### PROBLEM TO SOLVE
A bare number is the expected answer: the count of lines in the data holding "computer".

[Saved data entries]
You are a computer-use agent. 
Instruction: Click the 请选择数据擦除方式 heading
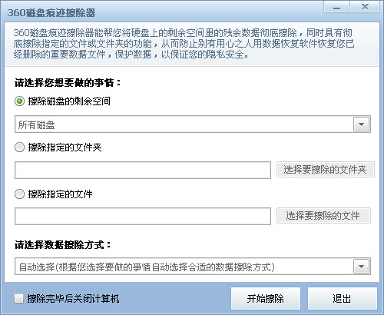pyautogui.click(x=62, y=245)
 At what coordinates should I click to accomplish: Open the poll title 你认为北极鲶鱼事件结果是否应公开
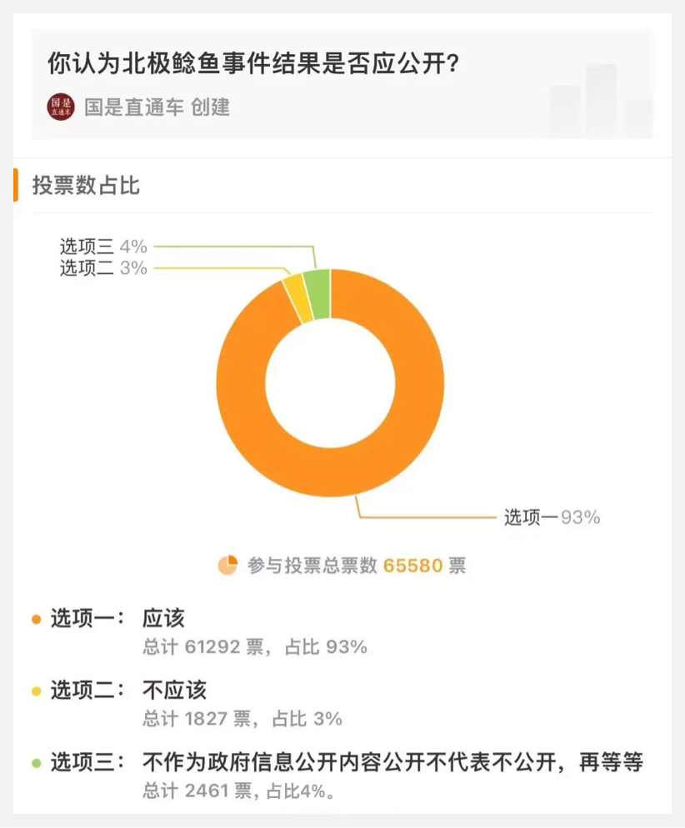(253, 64)
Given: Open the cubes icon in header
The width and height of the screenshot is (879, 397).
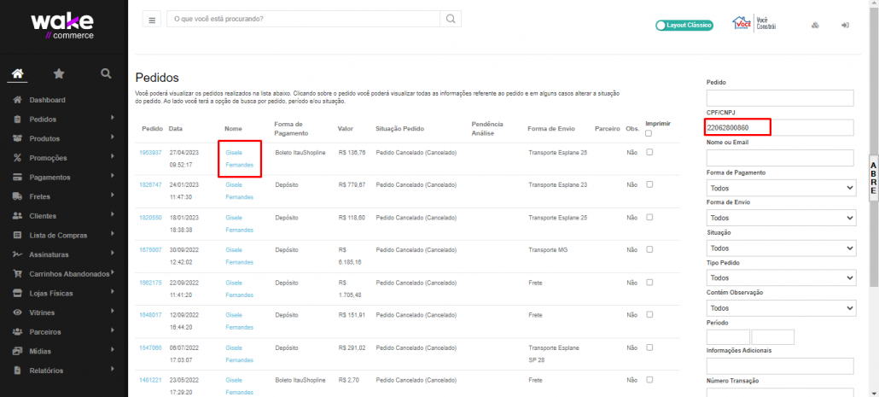Looking at the screenshot, I should [x=815, y=25].
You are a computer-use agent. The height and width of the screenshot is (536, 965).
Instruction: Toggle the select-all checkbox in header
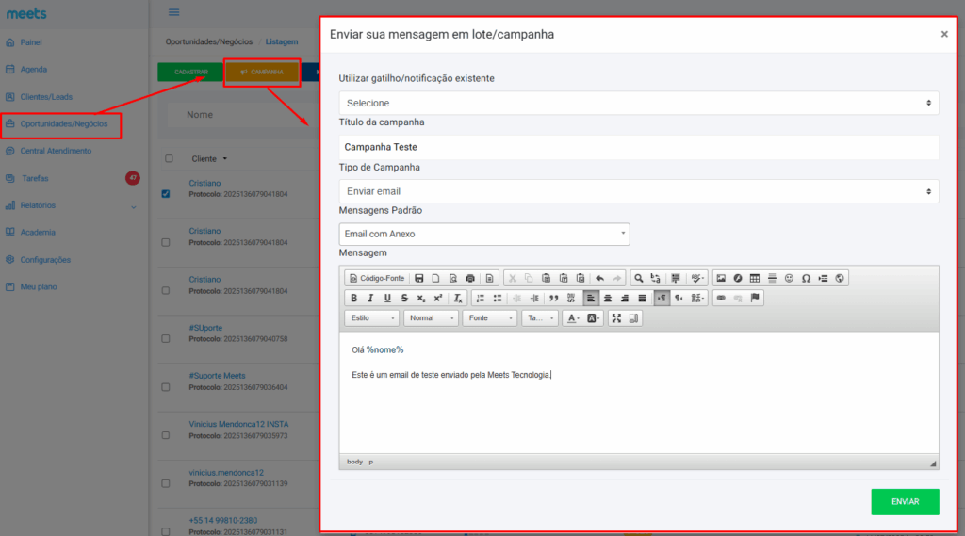169,158
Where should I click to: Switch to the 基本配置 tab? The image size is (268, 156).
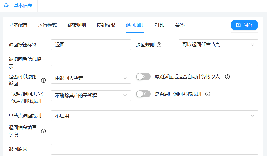pyautogui.click(x=18, y=25)
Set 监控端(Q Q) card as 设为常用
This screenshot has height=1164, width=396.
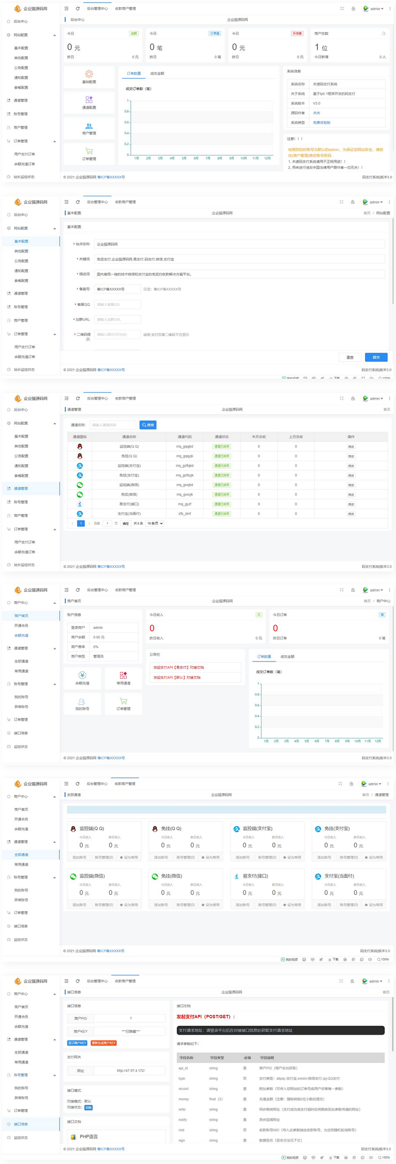pyautogui.click(x=129, y=857)
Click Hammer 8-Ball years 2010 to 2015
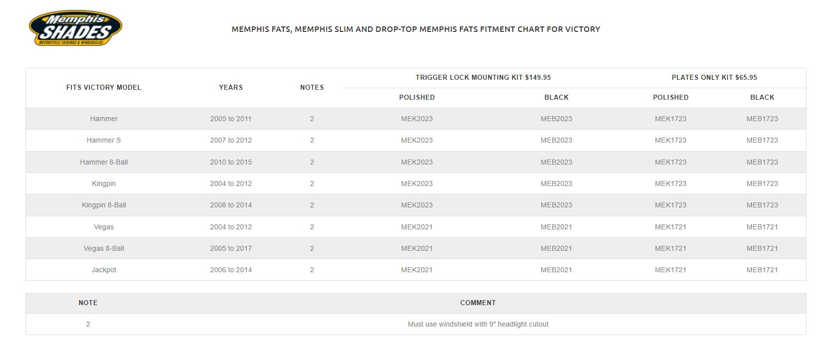 tap(230, 162)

### SOLUTION TO THIS PROBLEM
2